C’est là où notre goût du droit et de la sociologie se réveille d’un coup. Toujours le même débat : viol ou pas viol, consentement ou pas consentement, innocence ou pas innocence, et surtout, comment un mec plein aux as qui devrait attirer les filles comme des mouches peut se rabaisser à organiser tout ce cirque pour s’en taper une à moitié dans le coma ?
Sérieusement, pourquoi prendre ce risque, avec toutes les tamponneuses qui traînent, pour qui leur cul est une tirelire et le lendemain une plainte ? La soirée, un loto, une chance au grattage, une chance au tirage ?
Attention, on ne dit pas que l’une d’entre elles a consenti à ce qu’il lui est arrivé (une pénétration, l’horreur), mais pourquoi diable toute cette fumée, ces produits, ces alcools, ces heures dans une boîte pourrie, pour faire le truc le plus naturel, on allait dire le plus con du monde, avec un peu de tchatche, d’humour ou de séduction ?
Naturellement, c’est parole contre parole, « viol » contre allumeuse, l’éternelle question. On ne prend pas parti, on analyse. Le problème, c’est que le Naps est un peu dans la récidive.
Ce procès, qui s’annonce retentissant au regard de la gravité des faits et de la renommée du rappeur, ne constitue qu’une première étape judiciaire pour Nabil Boukhobza. L’artiste est par ailleurs mis en examen pour un autre viol, qui se serait déroulé dans des circonstances quasi-identiques, à Saint-Cyr-sur-Mer, dans le Var, en août 2024 : un « after » dans une chambre d’hôtel à l’issue d’un concert, avec trois jeunes filles et beaucoup d’alcool. À l’époque, le rappeur se trouvait placé sous contrôle judiciaire, dans le cadre de l’instruction ouverte pour le viol présumé de Flora.
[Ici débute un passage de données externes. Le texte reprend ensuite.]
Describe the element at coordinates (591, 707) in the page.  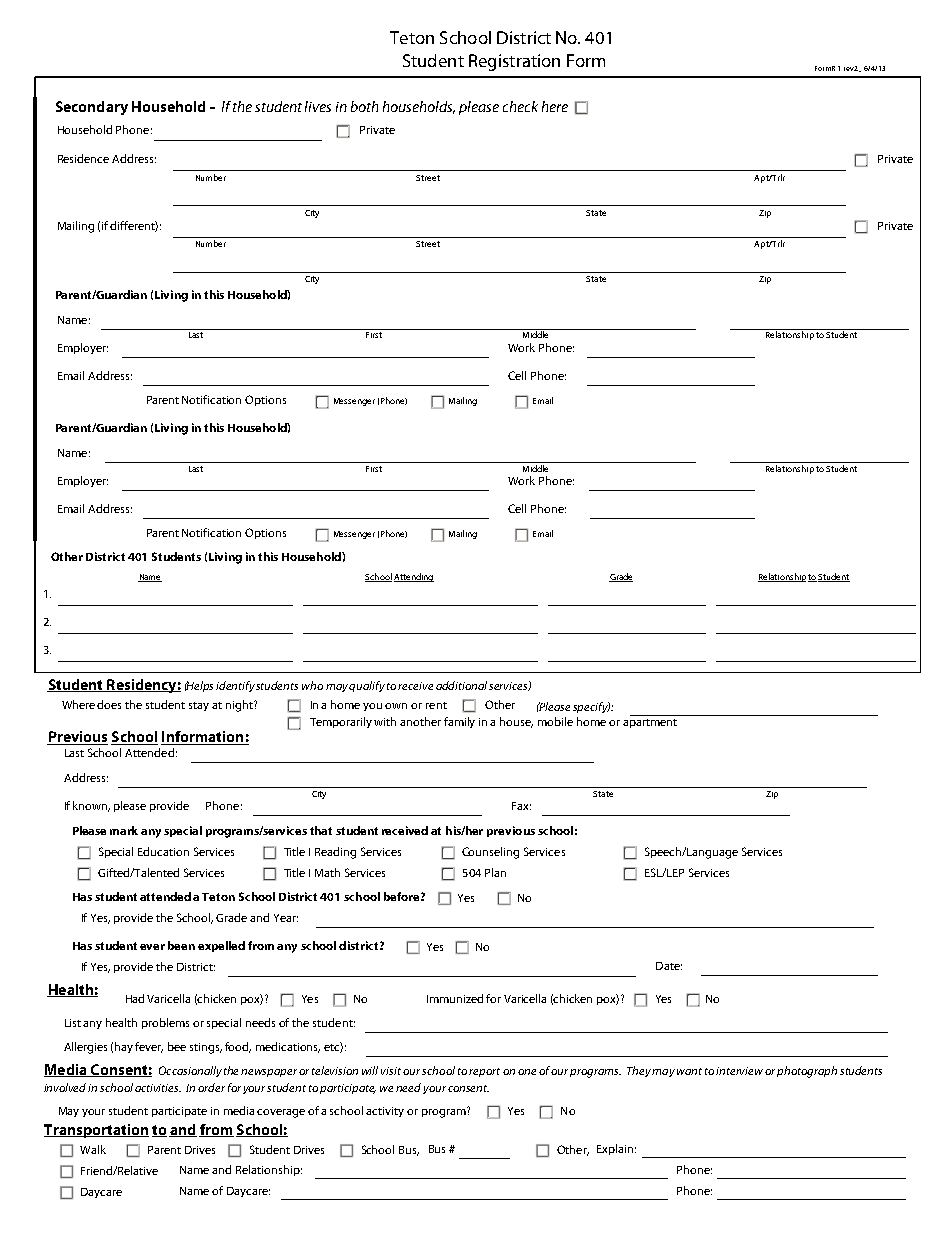
I see `specify` at that location.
Les filles sont dans le gaz, les potes du rappeur se barrent, deux filles se lovent (tout habillées) sous la couette, et la troisième se retrouve sous Naps. Les deux filles assistent à la scène, c’est leur version. Naps a évidemment la sienne :
Lors de l’instruction, Nabil Boukhobza a, lui, décrit des scènes toutes autres de cette soirée, preuves selon lui qu’un jeu de séduction opérait : les jeunes filles « twerkaient » à quelques mètres de lui, au Key. Flora s’était assise sur ses genoux dans la chambre d’hôtel où ils ont poursuivi leur soirée au petit matin, et il parcourait de la main sa cuisse.
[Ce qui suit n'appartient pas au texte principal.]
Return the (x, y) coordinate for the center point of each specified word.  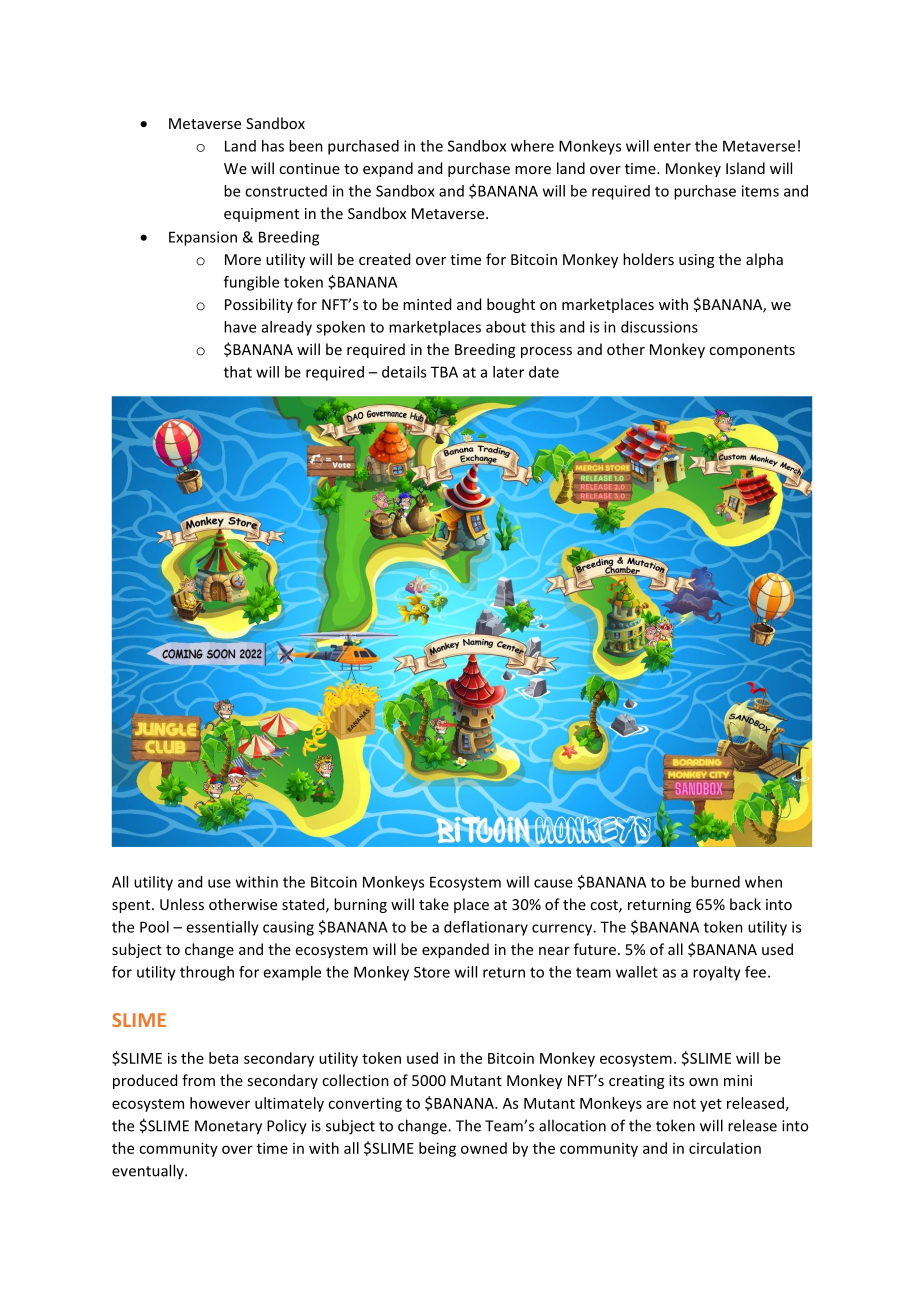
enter (672, 146)
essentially (222, 928)
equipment (261, 215)
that (238, 372)
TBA (444, 372)
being (437, 1149)
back (745, 904)
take (434, 904)
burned (715, 882)
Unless (182, 904)
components (752, 351)
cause (553, 883)
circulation (725, 1148)
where (532, 146)
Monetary (228, 1127)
Une chatte ne retrouverait pas ses petits dans ce jeu tordu. Jusqu’à quel point la fille pénétrée était-elle inconsciente, ou incapable de réagir ? Savait-elle pourquoi elle et ses copines étaient là, ou découvrait-elle la Lune ? Quel juge va pouvoir entrer dans le passé, sonder les cœurs et les âmes et déterminer les responsabilités, au pourcentage près ? Bonne chance.
La fin de l’article est juteuse.
Avec constance - et en dépit des trois témoignages de la victime et de ses amis qui répètent une version contradictoire -, le rappeur a aussi maintenu que Flora avait les yeux ouverts au moment des faits, ce qui serait l’une des preuves de son consentement, dit-il. Dans l’un de ses derniers interrogatoires, le magistrat l’a encore interrogé sur ses intentions ce soir-là. Lui a répondu, avec une certaine ambiguïté, qu’il envisageait d’avoir des rapports sexuels avec Anna et Flora, « mais avec le consentement de chacune ». « Je ne me suis pas dit bien sûr on va faire quelque chose, on sait jamais (sic) », a-t-il ajouté.
Punaise, le mec. Il devrait écrire une chanson sur le sujet, on propose La Violansse.